Top of DATA RECORDS

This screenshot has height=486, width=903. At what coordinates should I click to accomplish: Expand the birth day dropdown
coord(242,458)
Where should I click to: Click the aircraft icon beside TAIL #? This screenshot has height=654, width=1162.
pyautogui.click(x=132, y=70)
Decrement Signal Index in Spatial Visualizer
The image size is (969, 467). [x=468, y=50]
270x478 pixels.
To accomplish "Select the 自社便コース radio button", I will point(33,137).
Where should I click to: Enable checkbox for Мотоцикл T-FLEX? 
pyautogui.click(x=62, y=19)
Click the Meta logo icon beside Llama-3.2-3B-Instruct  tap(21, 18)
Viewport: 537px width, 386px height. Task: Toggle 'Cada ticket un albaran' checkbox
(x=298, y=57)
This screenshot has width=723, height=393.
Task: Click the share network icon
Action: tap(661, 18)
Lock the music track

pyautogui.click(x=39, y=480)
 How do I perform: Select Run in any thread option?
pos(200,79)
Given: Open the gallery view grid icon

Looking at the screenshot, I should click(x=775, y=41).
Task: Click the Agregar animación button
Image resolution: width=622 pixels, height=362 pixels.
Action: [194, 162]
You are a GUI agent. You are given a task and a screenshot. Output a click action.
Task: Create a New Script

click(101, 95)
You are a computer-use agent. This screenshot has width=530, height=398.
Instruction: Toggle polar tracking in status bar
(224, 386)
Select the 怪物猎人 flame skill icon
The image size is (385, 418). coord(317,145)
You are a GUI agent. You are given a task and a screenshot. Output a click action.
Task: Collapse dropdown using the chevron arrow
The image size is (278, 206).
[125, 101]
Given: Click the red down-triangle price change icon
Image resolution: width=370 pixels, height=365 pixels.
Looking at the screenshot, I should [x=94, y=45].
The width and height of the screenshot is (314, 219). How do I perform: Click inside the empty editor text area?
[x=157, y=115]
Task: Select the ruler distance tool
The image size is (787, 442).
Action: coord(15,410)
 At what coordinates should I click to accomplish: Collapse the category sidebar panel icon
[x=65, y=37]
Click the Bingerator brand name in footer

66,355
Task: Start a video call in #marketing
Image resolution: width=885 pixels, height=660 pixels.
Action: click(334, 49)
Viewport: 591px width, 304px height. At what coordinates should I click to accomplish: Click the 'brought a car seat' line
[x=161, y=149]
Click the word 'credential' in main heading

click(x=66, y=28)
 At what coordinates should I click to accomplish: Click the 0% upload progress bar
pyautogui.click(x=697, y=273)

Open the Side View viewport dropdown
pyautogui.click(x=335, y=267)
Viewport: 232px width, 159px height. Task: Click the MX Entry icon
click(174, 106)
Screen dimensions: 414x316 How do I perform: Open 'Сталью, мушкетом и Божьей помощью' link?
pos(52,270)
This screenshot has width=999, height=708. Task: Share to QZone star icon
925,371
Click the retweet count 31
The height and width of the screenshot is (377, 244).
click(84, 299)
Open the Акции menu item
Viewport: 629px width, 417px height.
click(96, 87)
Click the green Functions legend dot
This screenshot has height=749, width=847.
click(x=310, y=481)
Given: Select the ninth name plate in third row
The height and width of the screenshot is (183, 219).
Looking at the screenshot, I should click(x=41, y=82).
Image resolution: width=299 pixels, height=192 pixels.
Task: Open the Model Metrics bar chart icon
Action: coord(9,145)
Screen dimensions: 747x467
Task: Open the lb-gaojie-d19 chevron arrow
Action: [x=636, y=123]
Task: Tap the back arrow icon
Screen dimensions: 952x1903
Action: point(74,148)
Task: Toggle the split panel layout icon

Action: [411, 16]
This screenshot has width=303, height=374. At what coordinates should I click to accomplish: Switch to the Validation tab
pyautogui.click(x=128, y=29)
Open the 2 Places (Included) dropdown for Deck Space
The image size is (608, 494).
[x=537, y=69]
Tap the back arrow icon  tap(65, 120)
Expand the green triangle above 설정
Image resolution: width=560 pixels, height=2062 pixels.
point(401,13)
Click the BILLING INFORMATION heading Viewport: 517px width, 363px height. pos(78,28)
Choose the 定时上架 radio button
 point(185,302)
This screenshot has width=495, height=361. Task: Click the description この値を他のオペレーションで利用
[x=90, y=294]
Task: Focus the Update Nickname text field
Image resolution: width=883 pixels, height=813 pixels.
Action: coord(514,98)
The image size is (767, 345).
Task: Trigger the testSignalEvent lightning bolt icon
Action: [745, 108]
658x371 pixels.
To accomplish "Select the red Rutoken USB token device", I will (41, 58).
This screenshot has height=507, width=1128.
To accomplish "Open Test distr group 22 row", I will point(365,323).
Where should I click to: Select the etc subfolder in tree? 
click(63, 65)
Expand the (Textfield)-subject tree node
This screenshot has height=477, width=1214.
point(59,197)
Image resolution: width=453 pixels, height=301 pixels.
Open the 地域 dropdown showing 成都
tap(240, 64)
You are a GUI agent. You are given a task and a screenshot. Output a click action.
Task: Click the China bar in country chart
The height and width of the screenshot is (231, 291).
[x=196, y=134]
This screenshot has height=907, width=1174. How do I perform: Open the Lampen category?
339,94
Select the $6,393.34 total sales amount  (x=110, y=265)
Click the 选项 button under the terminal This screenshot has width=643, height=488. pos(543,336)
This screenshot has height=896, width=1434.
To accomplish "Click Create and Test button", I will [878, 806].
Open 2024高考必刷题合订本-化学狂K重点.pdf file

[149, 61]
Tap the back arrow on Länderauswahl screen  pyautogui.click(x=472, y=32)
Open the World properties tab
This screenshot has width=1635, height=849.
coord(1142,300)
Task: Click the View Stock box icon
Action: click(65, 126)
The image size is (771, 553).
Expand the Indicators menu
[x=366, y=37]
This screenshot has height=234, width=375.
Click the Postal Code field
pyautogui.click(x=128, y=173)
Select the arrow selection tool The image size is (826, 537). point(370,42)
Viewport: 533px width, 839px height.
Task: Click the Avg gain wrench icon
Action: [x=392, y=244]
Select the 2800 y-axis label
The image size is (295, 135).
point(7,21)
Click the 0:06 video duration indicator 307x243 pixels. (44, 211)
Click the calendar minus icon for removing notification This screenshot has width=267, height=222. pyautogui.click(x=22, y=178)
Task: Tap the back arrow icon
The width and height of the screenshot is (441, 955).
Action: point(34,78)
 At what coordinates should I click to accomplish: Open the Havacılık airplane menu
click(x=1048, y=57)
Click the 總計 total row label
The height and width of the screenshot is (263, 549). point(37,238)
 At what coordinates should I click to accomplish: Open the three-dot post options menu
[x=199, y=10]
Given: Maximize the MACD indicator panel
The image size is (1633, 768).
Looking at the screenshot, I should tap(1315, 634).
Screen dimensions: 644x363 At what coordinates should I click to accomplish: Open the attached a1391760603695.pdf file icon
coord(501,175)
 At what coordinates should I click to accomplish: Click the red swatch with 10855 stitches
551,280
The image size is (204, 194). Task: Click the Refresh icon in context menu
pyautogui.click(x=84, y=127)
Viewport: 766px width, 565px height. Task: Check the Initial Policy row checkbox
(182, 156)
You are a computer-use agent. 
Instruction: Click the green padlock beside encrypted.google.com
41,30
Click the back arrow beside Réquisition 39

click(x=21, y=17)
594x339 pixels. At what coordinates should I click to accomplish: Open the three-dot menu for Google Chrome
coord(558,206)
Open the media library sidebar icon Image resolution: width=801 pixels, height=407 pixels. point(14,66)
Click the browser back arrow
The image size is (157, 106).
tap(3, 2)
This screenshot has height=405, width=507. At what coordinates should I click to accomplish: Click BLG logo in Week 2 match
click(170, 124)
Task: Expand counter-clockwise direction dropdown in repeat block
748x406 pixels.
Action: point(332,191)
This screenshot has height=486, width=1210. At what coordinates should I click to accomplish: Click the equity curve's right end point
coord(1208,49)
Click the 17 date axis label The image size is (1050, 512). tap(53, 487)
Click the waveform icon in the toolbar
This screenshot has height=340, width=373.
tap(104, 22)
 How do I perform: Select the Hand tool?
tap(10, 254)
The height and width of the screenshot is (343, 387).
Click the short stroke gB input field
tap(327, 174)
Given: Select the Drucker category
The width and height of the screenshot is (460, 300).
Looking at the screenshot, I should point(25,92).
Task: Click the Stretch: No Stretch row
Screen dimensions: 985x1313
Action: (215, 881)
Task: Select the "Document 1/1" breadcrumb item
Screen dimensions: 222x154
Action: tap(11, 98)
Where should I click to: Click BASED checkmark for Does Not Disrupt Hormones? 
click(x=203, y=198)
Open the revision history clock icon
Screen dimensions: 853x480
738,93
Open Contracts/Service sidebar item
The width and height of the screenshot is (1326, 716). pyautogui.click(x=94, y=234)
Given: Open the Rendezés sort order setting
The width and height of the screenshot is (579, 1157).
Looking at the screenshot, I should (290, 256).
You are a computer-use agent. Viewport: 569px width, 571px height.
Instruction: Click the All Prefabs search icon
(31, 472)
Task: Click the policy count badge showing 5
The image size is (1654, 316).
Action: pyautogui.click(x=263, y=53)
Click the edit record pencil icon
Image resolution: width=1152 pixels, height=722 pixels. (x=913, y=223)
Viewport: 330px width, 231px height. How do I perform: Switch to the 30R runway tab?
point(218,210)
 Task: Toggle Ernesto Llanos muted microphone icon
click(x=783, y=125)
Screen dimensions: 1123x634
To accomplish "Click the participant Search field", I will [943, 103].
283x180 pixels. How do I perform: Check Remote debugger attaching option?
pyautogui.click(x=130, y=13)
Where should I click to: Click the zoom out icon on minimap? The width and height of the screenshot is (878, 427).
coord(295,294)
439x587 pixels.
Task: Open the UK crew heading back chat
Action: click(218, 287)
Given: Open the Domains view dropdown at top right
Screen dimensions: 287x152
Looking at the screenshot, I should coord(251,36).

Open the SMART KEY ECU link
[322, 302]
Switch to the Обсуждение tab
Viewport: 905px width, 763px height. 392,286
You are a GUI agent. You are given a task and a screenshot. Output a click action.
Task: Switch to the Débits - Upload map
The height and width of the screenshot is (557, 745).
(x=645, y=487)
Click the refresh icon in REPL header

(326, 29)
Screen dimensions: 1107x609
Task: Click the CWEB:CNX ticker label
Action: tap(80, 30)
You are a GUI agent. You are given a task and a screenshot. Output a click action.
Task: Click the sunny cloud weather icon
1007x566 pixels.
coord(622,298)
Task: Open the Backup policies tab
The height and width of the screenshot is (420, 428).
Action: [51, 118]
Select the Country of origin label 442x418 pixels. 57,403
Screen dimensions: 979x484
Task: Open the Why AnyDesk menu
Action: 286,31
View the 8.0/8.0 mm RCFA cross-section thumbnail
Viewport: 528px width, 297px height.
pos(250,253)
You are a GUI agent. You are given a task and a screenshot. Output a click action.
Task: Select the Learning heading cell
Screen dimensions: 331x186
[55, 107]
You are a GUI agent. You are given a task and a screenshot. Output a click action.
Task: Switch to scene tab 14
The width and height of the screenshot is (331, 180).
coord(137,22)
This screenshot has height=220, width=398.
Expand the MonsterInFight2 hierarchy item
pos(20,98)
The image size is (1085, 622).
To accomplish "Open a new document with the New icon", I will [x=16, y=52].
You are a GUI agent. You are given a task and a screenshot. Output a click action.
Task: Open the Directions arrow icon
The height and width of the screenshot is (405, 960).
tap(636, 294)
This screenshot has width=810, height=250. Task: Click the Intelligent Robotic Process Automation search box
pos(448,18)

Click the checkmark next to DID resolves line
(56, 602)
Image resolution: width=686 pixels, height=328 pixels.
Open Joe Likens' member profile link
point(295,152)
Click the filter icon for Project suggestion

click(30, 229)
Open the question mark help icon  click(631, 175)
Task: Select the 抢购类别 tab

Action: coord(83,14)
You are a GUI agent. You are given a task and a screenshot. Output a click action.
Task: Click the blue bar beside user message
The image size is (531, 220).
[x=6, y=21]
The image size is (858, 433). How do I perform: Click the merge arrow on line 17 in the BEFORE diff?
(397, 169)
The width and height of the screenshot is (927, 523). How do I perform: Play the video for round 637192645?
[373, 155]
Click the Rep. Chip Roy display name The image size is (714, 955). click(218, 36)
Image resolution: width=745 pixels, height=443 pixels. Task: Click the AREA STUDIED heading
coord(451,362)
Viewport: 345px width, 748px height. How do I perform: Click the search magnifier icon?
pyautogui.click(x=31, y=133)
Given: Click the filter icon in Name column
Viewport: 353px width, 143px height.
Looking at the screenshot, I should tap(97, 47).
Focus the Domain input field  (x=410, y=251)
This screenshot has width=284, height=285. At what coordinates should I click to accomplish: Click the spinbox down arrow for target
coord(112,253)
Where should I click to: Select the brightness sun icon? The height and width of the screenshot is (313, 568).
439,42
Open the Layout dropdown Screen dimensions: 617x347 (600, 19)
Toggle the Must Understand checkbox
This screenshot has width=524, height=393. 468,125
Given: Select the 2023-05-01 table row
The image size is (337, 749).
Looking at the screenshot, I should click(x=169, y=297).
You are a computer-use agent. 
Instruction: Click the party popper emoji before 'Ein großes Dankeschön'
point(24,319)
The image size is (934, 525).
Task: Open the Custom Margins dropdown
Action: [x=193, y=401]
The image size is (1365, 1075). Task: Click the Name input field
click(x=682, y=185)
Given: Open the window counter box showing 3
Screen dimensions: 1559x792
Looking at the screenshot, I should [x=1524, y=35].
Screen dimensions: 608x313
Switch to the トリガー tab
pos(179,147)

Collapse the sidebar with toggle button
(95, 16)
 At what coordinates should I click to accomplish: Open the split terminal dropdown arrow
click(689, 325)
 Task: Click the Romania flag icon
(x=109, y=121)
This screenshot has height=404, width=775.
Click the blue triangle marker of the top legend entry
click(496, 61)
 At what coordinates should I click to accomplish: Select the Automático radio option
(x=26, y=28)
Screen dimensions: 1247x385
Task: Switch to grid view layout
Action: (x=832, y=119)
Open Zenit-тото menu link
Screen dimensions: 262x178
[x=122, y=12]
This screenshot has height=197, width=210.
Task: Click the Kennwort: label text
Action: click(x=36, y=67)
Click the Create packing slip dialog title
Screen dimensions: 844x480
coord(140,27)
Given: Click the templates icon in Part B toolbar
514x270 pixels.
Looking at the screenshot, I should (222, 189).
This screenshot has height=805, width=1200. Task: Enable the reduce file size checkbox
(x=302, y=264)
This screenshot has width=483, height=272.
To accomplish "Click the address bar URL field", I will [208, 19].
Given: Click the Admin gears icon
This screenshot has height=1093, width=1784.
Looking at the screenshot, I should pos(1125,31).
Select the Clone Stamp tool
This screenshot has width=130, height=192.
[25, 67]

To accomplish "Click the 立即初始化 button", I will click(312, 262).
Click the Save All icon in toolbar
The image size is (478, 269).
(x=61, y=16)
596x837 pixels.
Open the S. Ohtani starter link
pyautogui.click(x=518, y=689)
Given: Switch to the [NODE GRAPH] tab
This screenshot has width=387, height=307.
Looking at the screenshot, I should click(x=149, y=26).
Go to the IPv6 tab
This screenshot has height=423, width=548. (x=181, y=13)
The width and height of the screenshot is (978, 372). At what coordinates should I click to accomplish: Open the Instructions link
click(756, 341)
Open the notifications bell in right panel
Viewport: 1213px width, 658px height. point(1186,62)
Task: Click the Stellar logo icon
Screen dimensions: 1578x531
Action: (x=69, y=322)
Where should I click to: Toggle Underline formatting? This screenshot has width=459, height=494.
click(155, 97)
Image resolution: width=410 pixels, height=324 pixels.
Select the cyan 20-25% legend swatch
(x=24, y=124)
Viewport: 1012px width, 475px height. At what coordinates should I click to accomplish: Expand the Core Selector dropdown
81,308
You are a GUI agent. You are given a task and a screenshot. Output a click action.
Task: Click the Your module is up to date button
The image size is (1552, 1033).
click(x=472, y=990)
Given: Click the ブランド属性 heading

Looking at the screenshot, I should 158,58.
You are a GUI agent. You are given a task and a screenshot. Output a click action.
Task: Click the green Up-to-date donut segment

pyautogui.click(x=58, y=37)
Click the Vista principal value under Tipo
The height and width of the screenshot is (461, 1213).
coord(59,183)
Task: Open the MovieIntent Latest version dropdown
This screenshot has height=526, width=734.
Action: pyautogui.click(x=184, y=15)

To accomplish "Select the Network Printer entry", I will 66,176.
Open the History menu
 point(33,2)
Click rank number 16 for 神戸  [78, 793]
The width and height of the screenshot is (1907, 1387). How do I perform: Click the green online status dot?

Bottom of DATA RECORDS

WHAT THE TASK REQUIRES
Look above for the line containing "Task: Click the green". Return it and each line after it exactly, through the last line, and nothing more.

COMPLETED TASK
Task: Click the green Up-to-date donut segment

pyautogui.click(x=58, y=37)
Click the Vista principal value under Tipo
The height and width of the screenshot is (461, 1213).
coord(59,183)
Task: Open the MovieIntent Latest version dropdown
This screenshot has height=526, width=734.
Action: pyautogui.click(x=184, y=15)

To accomplish "Select the Network Printer entry", I will 66,176.
Open the History menu
 point(33,2)
Click rank number 16 for 神戸  [78, 793]
The width and height of the screenshot is (1907, 1387). How do I perform: Click the green online status dot?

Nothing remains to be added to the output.